Desconfiem de tudo o que escrevo

05/02/2018 04:40 - Blog do Celio Gomes
Por Redação

Jornalismo não é exatamente uma atividade praticada por santos, heróis ou altruístas. Fosse possível uma pesquisa definitiva sobre o padrão dominante em nossa profissão, suspeito que o retrato revelaria qualidades opostas à santidade, ao heroísmo e ao espírito solidário. Notícia e ética, muitas vezes, não compartilham do mesmo espaço nas páginas, telas e ondas sonoras. Não se engane com aparências. Em outras palavras, desconfie do que falamos, pensamos e escrevemos.

 

Aqui, pratico o mais puro jornalismo de opinião. Com a plena liberdade a mim dispensada pelo CADAMINUTO, faço o que mais gosto: atiro em todas as direções e sobre qualquer assunto, sem a preocupação de agradar a quem quer que seja, da autoridade ao magnata. Aliás, mirar nos poderosos é imperativo existencial.
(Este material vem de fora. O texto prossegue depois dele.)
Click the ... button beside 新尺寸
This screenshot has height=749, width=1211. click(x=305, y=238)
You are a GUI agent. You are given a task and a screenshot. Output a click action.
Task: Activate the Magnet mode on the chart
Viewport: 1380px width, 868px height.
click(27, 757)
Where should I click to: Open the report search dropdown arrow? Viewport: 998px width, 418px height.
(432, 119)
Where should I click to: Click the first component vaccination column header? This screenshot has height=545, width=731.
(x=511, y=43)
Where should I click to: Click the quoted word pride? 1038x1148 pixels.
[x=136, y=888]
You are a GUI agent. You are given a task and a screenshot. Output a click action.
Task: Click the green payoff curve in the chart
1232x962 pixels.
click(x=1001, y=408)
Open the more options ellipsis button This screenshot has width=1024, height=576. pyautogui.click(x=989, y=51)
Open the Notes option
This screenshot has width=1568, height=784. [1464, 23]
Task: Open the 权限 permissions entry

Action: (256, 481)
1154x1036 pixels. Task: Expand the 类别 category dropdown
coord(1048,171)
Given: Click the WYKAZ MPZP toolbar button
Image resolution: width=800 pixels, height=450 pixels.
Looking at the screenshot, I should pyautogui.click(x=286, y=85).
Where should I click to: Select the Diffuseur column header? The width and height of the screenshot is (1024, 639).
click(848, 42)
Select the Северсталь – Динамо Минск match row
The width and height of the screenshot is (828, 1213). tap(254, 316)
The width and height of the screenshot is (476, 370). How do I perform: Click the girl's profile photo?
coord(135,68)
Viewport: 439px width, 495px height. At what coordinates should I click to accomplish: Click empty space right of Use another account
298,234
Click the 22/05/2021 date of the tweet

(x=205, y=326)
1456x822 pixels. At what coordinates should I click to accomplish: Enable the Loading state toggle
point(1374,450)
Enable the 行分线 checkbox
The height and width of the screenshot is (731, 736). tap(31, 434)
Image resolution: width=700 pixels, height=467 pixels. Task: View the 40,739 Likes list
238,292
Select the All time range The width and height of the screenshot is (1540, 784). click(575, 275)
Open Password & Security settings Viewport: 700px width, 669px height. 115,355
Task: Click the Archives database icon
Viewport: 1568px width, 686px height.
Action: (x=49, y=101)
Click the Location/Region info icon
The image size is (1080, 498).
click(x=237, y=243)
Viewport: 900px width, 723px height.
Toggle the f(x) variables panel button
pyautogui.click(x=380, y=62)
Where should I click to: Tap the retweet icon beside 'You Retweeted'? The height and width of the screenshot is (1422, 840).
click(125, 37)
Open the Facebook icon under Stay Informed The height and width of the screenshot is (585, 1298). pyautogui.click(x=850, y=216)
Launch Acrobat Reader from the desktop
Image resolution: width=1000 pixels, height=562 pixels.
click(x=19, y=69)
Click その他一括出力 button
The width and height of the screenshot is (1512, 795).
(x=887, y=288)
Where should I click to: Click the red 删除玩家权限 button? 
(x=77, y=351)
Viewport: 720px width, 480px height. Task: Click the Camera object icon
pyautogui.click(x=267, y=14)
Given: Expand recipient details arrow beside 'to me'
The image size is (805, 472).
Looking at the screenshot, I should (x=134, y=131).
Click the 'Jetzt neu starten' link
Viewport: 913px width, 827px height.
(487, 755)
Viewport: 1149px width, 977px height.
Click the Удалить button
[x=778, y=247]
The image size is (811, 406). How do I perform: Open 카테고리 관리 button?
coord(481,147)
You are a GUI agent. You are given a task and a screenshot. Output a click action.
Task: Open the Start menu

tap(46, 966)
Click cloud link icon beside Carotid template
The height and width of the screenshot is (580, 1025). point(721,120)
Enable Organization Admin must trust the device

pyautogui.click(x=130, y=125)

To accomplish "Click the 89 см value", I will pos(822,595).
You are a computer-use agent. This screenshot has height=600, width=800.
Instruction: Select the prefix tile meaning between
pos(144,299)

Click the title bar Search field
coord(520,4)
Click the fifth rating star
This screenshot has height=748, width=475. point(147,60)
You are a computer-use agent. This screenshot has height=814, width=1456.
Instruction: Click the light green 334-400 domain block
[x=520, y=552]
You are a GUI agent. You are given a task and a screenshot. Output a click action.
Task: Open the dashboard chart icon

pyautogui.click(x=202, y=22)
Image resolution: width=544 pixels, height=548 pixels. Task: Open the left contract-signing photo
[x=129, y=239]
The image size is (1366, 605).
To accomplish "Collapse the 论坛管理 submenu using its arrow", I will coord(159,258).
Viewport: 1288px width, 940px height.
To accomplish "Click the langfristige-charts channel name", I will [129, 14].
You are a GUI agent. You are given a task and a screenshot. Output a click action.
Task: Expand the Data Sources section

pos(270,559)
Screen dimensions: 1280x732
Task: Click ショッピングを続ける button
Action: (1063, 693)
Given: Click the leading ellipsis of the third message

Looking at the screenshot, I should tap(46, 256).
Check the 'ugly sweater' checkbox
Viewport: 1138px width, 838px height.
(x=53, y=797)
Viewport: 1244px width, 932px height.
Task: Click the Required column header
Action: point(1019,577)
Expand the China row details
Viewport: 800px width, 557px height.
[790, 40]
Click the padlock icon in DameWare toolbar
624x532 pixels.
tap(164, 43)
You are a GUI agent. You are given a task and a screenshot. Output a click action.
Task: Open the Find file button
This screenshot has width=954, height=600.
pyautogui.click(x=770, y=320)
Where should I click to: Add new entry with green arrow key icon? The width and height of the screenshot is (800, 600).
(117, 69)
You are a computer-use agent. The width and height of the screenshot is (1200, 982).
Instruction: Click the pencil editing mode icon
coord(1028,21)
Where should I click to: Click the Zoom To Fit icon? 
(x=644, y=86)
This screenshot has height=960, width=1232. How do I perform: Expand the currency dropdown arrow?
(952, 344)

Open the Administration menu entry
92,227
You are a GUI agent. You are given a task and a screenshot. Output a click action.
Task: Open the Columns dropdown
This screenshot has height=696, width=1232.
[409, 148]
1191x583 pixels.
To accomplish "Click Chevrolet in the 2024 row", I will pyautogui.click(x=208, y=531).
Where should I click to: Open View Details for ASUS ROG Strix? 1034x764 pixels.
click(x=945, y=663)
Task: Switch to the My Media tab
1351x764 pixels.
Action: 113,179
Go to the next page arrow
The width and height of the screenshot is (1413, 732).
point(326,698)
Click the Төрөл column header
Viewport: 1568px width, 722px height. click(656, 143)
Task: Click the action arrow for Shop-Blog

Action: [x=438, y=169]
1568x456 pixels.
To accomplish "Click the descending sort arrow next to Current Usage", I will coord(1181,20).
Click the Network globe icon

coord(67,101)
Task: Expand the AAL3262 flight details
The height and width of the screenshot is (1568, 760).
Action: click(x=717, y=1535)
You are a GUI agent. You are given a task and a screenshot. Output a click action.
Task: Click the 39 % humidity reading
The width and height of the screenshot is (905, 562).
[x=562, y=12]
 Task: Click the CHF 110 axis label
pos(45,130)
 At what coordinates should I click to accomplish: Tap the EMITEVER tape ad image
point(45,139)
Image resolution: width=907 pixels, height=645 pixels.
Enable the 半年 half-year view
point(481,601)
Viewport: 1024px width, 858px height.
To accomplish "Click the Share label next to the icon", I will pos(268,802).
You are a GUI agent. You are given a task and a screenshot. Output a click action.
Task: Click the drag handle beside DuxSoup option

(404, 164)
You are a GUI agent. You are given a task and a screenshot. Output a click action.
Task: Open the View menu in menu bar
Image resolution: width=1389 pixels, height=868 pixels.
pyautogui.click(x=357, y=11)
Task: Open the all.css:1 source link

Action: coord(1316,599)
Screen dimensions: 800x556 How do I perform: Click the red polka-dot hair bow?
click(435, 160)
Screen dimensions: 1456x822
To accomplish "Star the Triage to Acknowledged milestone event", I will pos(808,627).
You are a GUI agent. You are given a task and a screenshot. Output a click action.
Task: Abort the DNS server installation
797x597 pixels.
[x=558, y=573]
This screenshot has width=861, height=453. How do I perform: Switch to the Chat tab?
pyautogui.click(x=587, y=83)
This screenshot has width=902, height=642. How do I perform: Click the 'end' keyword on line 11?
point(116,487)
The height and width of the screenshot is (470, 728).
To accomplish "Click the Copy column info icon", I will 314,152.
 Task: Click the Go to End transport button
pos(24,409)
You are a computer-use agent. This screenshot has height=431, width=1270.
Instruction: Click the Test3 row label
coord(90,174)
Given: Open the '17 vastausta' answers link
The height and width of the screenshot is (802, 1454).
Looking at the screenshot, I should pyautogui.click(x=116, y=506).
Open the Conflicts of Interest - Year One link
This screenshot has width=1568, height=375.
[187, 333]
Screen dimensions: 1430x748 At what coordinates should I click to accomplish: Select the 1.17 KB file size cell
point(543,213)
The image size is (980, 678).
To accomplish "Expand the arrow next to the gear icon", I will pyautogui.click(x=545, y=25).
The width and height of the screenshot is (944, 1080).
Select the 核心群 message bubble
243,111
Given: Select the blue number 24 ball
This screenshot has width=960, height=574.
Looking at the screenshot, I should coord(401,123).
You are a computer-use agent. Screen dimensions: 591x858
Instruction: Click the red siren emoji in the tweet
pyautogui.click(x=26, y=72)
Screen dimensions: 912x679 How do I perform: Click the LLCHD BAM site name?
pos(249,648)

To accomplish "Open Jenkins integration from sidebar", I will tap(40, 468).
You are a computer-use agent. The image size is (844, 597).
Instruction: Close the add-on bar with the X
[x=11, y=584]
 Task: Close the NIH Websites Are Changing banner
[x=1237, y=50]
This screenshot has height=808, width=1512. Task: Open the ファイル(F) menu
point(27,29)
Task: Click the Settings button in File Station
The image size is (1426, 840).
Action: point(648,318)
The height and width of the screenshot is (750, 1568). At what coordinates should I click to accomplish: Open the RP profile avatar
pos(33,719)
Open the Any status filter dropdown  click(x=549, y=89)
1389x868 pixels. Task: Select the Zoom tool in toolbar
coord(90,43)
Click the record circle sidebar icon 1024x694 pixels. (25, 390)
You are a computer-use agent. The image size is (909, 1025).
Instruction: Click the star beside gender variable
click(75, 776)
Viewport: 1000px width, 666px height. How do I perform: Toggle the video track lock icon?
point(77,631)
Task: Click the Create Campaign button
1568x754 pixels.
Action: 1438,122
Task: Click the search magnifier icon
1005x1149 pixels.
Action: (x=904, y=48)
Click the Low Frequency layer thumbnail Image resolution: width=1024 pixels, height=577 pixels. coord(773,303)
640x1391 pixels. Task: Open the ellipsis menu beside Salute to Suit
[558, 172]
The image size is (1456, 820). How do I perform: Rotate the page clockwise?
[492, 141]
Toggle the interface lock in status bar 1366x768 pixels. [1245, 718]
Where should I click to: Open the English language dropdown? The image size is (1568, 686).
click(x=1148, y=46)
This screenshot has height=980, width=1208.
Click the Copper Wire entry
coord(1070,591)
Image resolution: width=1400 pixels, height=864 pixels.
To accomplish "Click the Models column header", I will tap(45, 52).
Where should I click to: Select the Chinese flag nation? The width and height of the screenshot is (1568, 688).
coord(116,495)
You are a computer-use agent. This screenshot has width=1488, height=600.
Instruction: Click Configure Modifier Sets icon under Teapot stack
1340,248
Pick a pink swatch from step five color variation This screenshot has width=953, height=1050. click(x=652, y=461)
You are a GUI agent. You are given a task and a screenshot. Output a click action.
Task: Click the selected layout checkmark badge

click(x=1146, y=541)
Nesta condição, não pretendo convencer ninguém sobre meus pontos de vista. Jornalista não deve escrever para conquistar fãs e ganhar curtidas.

 

Escrever com a premissa do bom-mocismo geralmente resulta em deplorável demagogia. Dizer aquilo que as plateias querem ouvir é um exercício de hipocrisia, algo tão deletério quanto a falsa notícia ou a opinião motivada por objetivos não revelados. E quanto ao estilo, esse tipo de texto é sempre uma bomba de platitudes, pródigo em receitas simplistas para problemas gravíssimos. Catequese e autoajuda são o negócio de carolas e mercadores de ilusão – o oposto de jornalismo.

 

Pensei nessas inutilidades da vida ao ler comentários que chegam ao blog. Pelas reações, parece que estou longe de virar uma referência, muito menos um guru, para quem me lê. Ainda bem. O papel de representante de algum sentimento coletivo jamais estará entre minhas prioridades. Fosse aqui celebrado como alguém que alivia os dilemas da alma alheia, ficaria bastante constrangido. Pode parecer estranho, mas é assim – também – porque trato o leitor com respeito.

 

Segundo comentaristas que acessam o portal, estou classificado nas seguintes categorias, entre outras: “reacionário”, “palhaço”, “vendido”, “petralha”, “alienado,” “cretino”, “merda” e “jornalistazinho”. É uma antologia e tanto. Com esse conjunto de qualidades no currículo, estou perdido. Os mais revoltados não se contentam com os elogios; ameaçam boicote ao site e pedem a cabeça do blogueiro. Vejo tudo isso com a mais tranquila naturalidade. Incomodar é necessário.

 

A imprensa apanha hoje mais do que nunca. Para os desavisados, jamais houve um jornalismo tão manipulador e mentiroso. Nada mais ilusório. Leiam obras como Cobras Criadas (a história da revista O Cruzeiro e do jornalista David Nasser) ou Minha Razão de Viver (as memórias de Samuel Wainer); ou ainda Insultos Impressos, de Isabel Lustosa (sobre jornalistas no fim do século 19). O que se conta nesses livros deixa as armações atuais parecendo estripulias em parques de diversão.

 

A crença de que o presente é sempre mais degenerado, e que o passado é a dimensão de uma inocência perdida, é uma sedução permanente, que atravessa os tempos. Nunca foi assim, e isso vale para tudo. Mas essa é outra divagação. Quanto ao jornalismo, desconfiar sempre, sim, mas fiquemos longe daquela máxima própria do autoritarismo: fuzilar o portador dos fatos e opiniões que me desagradam não mudará a realidade. E, cá entre nós, agir assim não é nada inteligente.

 

Dito isto, como a minha cabeça ainda está aqui, e as patas também, até a próxima.